Birmingham & Black Country

Swift blood treatment 'could save 10,000 lives a year'

Mark Sollis a Good Hope blood poisoning patient
Image caption Mark Sollis from Tamworth had blood poisoning and said he only survived thanks to swift treatment

Survival rates for patients with blood poisoning almost double if the patient is treated within an hour of being diagnosed, a doctor has claimed.

Trials in Birmingham found that treating septicaemia with oxygen, antibiotics and fluids was twice as effective when administered promptly.

Dr Ron Daniels said this had saved 70 lives at Good Hope Hospital in 2010.

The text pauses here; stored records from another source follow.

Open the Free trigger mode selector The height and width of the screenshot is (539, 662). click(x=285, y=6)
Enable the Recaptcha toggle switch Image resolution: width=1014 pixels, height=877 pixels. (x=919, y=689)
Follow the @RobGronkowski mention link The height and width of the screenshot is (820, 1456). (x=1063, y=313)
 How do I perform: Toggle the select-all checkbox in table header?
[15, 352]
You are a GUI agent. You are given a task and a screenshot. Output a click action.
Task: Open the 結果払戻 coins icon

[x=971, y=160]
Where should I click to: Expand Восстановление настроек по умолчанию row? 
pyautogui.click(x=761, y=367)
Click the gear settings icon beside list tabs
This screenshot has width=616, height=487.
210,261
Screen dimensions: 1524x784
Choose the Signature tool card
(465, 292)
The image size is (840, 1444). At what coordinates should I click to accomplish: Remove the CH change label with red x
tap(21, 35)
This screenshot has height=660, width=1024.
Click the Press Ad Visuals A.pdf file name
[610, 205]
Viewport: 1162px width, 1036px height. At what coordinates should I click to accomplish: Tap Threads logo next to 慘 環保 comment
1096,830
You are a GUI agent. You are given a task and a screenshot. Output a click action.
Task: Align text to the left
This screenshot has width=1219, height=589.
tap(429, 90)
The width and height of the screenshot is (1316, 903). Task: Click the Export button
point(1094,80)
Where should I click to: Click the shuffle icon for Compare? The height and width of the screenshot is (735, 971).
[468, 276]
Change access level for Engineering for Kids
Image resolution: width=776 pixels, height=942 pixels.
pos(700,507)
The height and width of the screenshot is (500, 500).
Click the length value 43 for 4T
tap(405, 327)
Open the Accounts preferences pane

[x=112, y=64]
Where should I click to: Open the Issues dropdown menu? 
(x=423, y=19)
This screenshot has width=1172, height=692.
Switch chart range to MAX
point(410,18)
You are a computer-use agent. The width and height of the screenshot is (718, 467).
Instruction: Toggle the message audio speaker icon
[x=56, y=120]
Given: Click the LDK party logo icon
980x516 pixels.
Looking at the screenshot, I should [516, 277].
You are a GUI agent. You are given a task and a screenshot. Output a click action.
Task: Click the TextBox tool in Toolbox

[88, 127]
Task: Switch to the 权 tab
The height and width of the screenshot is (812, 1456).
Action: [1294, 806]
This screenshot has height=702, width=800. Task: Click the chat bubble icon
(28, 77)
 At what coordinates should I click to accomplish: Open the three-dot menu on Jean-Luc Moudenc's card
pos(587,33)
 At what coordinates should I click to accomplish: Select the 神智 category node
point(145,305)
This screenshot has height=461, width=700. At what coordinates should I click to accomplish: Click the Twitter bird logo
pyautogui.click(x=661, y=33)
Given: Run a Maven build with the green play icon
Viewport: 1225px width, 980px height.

He said one in seven people nationally were correctly treated and his method could help save 10,000 lives a year.

'Huge number'

Dr Daniels' team analysed 567 cases of which 220 patients were given a six-part treatment, including antibiotics, fluids, oxygen, urine monitoring, blood cultures and haemoglobin checks.

Of these 220 patients 44 died, 20% of the group.

He compared that group's survival rate with 347 patients in a control group who were unable to receive the full treatment in time. Of these 153 people died, 44% of the group.

About 37,000 patients are thought to die from blood poisoning in the UK each year, which is more than from breast cancer, bowel cancer and HIV combined.

Dr Daniels said: "It's a huge number of people. We have shown in our observational data from Good Hope that if we can get things right, we can nearly halve a patient's chance of dying.

"We could potentially be saving 10,000 people a year in the UK and in our one hospital, we estimate that we saved 70 patients within one year."

Mark Sollis from Tamworth was admitted with Legionnaire's disease and blood poisoning, spending nine-and-a-half weeks in intensive care.

Funding stopped

He said: "I have learnt since that it was pretty close and if I hadn't been where I was, then things would have been different."

The National Institute for Healthcare Research paid for a full-time nurse to oversee septicaemia treatment for 12 months.

The study was supported by the trust board and more than 800 staff underwent training. Funding for the nurse has since stopped.

Dr Daniels, Good Hope's critical care consultant and chair of the UK Surviving Sepsis Campaign group, said septicaemia accounted for half of all intensive care cases.

He said swift treatment could increase the speed of recovery and that freeing up an intensive care bed for one month would pay for a dedicated sepsis nurse.